TEXT EXTRACT ▸
--

Quick Thought – Saturday, August 23, 2025: Prayer is Enough

Read

Matthew 6:5-15

“But when you pray, go into your room and shut the door and pray to your Father who is in secret. And your Father who sees in secret will reward you.”
Matthew 6:6

Reflect

Tragedy is hard to understand under the best of circumstances. But when it involves children, we have an especially hard time grasping the meaning of tragic situations. That’s why images from Oklahoma City and Sandy Hook are so confounding to us. How could such horrible things happen to children?

One particularly horrific incident happened in Flint, Michigan, in February 2000. Dedrick Owens was just six years old, but he already had a big problem with anger. One classmate named Chris reported that once Dedrick punched him just because Chris wouldn’t give Dedrick his pickle at lunch. But a punch was the least of his problems.

On February 29, Dedrick found a loaded gun in his home and decided to bring it to school. During a transition between classes, Dedrick brought out the gun and first pointed it at Chris and then at another classmate, Kayla Rolland. Dedrick had apparently tried to kiss her the day before and she refused, so as he pointed the gun at her he said, “I don’t like you,” and he pulled the trigger. The bullet went through Kayla’s arm and into her body. Later that morning she was pronounced dead.

--

MATERIAL SUPPLIED ▸
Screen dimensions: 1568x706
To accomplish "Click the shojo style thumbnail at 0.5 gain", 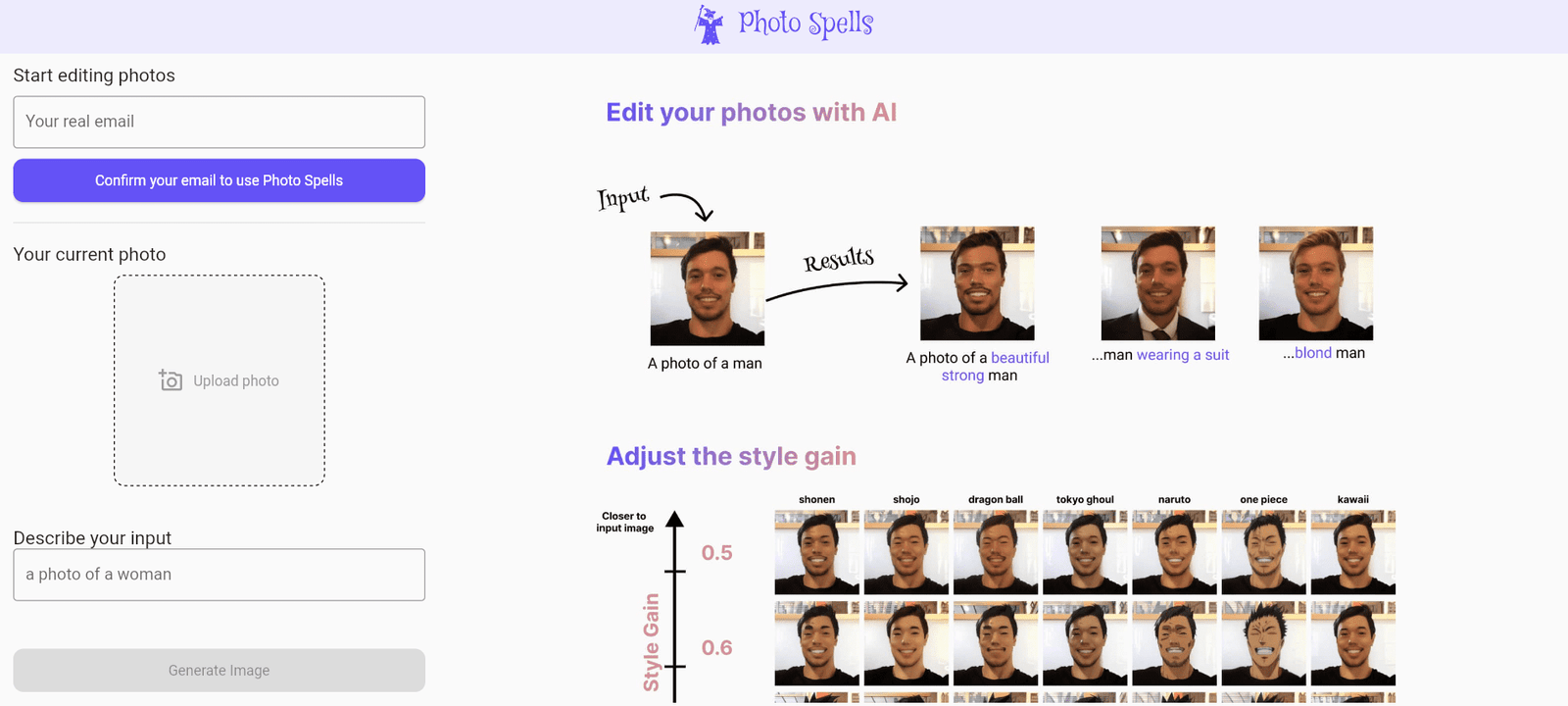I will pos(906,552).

--

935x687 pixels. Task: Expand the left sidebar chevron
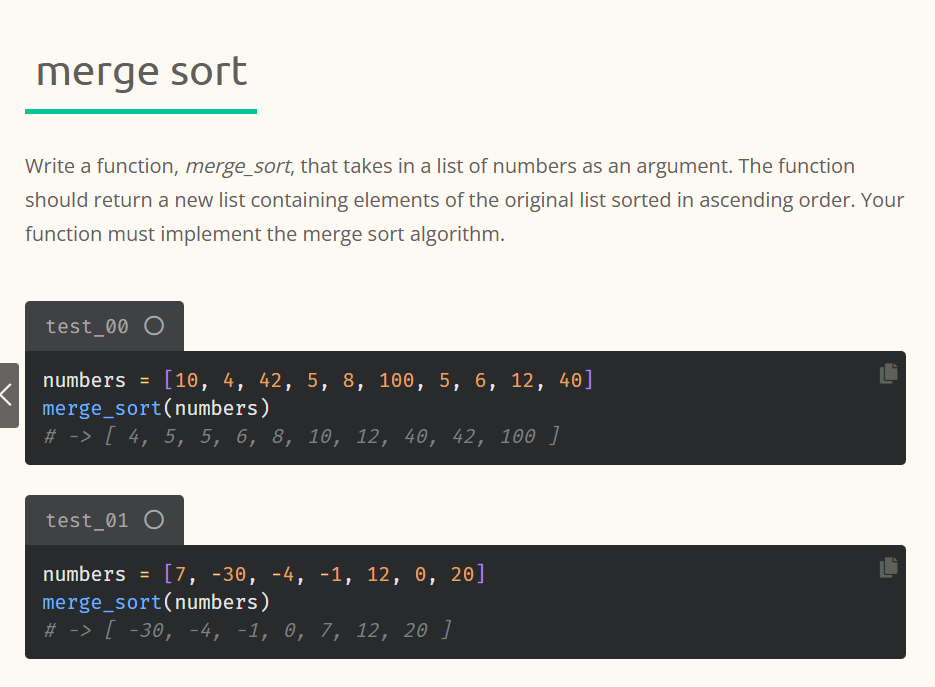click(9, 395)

--

EXERCISE TASKS ▸
(a) Reproduce the part of the devotional between "One particularly horrific" and "of his problems.", inclusive.
(b) Which verse does the devotional quote under its Matthew 6:5-15 reading?
(c) Write what comes next in the devotional, starting after its last sentence.
The records have nothing to do with what comes next.

EXPECTED RESULTS ▸
(a)
One particularly horrific incident happened in Flint, Michigan, in February 2000. Dedrick Owens was just six years old, but he already had a big problem with anger. One classmate named Chris reported that once Dedrick punched him just because Chris wouldn’t give Dedrick his pickle at lunch. But a punch was the least of his problems.

(b) Matthew 6:6

(c)
The whole scene is unimaginable. It’s horrible, and we demand answers in times like these. When these types of killings happen the first thing we hear is politicians from both parties running to open microphones and declaring how guns are or are not to blame for the killing. Rarely in the midst of it all do we ever hear anyone propose a spiritual solution.

I won’t get into the merits of (or lack of merits for) gun control here. I will say that if all we do is focus on gun control, we still won’t solve the problem. If you removed the gun from Dedrick’s situation, it wouldn’t have made things much better. Dedrick and his brother were living in a crack house with an uncle because his father was in prison for violating parole and his mother had recently been evicted. They shared a sofa as their bed, and drugs were constantly present in the house. On the day of the shooting, Dedrick had also brought a knife with him, but that was spotted and confiscated. Removing the gun from the equation might have saved Kayla, but it wouldn’t improve the source of Dedrick’s anger, which undoubtedly was tied to his family and living situation.

Locally, we had a similarly tragic incident when a 13-year-old girl named Tristyn Bailey was stabbed to death, allegedly by a 14-year-old boy from her school. There was no gun involved – just a knife and a boatload of anger and hidden problems. We may well enact gun control, but we’re kidding ourselves if we think that it will get rid of senseless killings and tragedies. That won’t heal the rage and heartache that lead to so many unexplainable events. Those can only be addressed by a change in people’s hearts, and that’s only going to come about with a nationwide spiritual revival. And that’s something that you and I cannot do by ourselves.

Sometimes, all we can do is pray. And that’s enough because God is always there to listen.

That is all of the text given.